Top of Exercise text

Let us go through an example step by step. We assume a UNIX-like command-line and that the file ntlr-4.4-complete.jar is located in directory ~/ANTLR/.
The first step is to set the CLASSPATH environment variable:
% export CLASSPATH=".:~/ANTLR/antlr-4.4-complete.jar:$CLASSPATH"
In the working directory we have two files:
% ls
SimpleExample.g4
helloworld.greeting
The first file, written in ANTLR syntax that we will understand later,
describes the language to be lexed/parsed, in this case a trivial language
that describes a greeting of the form “Hello
grammar SimpleExample;
greeting: Hello Name Bang ;
// KEYWORDS
Hello: 'Hello' ;
Bang: '!' ;
Name: [A-Z][a-z]* ;
WS : [ \t\r\n]+ -> skip ; // skip spaces, tabs, newlines
The second file is “source code” written using the above language
Hello World !
We can now run ANTLR to generate the code of our lexer/parser:
% java -cp .:antlr-4.4-complete.jar -jar ~/ANTLR/antlr-4.4-complete.jar SimpleExample.g4
The previous command has produced a set of .java files, which we now compile:
% javac -cp .:antlr-4.4-complete.jar SimpleExample*.java
We can now finally run our lexer/parser on the source code
% java -cp .:antlr-4.4-complete.jar org.antlr.v4.runtime.misc.TestRig SimpleExample greeting helloworld.greeting -tokens -tree
[@0,0:4='Hello',<1>,1:0]
[@1,6:10='World',<3>,1:6]
[@2,12:12='!',<2>,1:12]
[@3,14:13='<EOF>',<-1>,2:0]
(greeting Hello World !)
In the above we asked ANTLR to print the set of tokens and the parse tree… We’ll do much more.

Bottom of Exercise text
Top of Listed entries

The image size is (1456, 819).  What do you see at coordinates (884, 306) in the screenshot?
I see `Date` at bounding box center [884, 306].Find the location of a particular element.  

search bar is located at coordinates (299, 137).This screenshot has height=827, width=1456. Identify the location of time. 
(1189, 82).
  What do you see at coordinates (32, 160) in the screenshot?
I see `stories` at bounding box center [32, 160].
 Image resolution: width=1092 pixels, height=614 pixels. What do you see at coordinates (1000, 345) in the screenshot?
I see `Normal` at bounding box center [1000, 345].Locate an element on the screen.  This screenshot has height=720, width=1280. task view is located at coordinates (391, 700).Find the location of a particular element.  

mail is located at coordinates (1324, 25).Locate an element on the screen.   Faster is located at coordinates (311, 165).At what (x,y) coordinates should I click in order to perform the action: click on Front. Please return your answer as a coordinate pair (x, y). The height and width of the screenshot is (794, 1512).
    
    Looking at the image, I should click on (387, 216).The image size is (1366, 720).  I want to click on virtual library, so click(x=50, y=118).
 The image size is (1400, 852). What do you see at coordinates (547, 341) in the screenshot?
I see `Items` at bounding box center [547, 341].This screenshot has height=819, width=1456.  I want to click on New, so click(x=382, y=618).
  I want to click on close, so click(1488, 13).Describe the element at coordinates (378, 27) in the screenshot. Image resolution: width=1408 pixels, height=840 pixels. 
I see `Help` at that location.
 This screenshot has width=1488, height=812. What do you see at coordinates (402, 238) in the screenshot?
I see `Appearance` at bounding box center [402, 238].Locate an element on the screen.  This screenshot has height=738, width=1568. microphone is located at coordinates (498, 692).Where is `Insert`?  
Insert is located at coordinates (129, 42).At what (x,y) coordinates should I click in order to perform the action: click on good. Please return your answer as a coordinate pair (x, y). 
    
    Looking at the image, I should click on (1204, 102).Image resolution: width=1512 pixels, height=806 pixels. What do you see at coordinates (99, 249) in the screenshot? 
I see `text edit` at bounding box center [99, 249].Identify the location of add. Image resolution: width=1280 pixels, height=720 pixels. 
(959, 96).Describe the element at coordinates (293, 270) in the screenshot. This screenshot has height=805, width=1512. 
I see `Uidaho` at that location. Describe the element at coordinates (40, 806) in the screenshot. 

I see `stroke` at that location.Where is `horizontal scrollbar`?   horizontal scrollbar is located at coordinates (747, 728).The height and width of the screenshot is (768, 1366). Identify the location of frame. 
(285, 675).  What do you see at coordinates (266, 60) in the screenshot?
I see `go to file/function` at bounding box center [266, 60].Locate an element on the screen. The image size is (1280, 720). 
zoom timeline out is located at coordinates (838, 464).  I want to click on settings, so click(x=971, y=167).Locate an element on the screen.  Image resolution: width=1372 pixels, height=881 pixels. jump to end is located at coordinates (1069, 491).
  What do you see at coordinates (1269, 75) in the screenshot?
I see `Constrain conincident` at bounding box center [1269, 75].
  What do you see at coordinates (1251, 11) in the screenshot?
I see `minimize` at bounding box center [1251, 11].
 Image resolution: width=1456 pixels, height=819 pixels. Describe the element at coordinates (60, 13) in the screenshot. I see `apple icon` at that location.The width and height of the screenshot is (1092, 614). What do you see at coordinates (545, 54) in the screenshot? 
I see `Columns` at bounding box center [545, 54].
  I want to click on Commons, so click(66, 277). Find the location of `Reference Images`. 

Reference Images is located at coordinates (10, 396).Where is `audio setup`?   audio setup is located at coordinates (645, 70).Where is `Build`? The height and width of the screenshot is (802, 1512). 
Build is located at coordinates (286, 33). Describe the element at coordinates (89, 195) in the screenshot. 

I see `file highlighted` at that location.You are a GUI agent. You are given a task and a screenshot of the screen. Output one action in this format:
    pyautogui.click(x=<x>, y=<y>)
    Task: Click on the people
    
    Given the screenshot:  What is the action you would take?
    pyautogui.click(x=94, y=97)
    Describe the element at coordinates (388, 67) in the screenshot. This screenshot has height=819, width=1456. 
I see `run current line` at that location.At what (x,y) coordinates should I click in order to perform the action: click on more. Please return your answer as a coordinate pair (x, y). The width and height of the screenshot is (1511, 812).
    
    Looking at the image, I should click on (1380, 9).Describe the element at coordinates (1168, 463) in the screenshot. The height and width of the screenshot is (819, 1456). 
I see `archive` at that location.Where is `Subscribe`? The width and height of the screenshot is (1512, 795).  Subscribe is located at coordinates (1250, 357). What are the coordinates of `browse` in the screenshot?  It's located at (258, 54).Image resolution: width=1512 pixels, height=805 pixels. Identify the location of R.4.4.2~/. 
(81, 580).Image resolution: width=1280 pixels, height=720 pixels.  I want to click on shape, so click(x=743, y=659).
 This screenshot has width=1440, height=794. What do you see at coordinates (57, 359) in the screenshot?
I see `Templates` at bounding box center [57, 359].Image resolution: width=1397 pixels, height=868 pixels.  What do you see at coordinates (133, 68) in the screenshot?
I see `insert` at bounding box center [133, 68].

Bottom of Listed entries

> _About this exercise_:
Reproduce the portion of the ANTLR walkthrough that starts with the words "We can now run" and finishes with "do much more.".

> _Written response_:
We can now run ANTLR to generate the code of our lexer/parser:
% java -cp .:antlr-4.4-complete.jar -jar ~/ANTLR/antlr-4.4-complete.jar SimpleExample.g4
The previous command has produced a set of .java files, which we now compile:
% javac -cp .:antlr-4.4-complete.jar SimpleExample*.java
We can now finally run our lexer/parser on the source code
% java -cp .:antlr-4.4-complete.jar org.antlr.v4.runtime.misc.TestRig SimpleExample greeting helloworld.greeting -tokens -tree
[@0,0:4='Hello',<1>,1:0]
[@1,6:10='World',<3>,1:6]
[@2,12:12='!',<2>,1:12]
[@3,14:13='<EOF>',<-1>,2:0]
(greeting Hello World !)
In the above we asked ANTLR to print the set of tokens and the parse tree… We’ll do much more.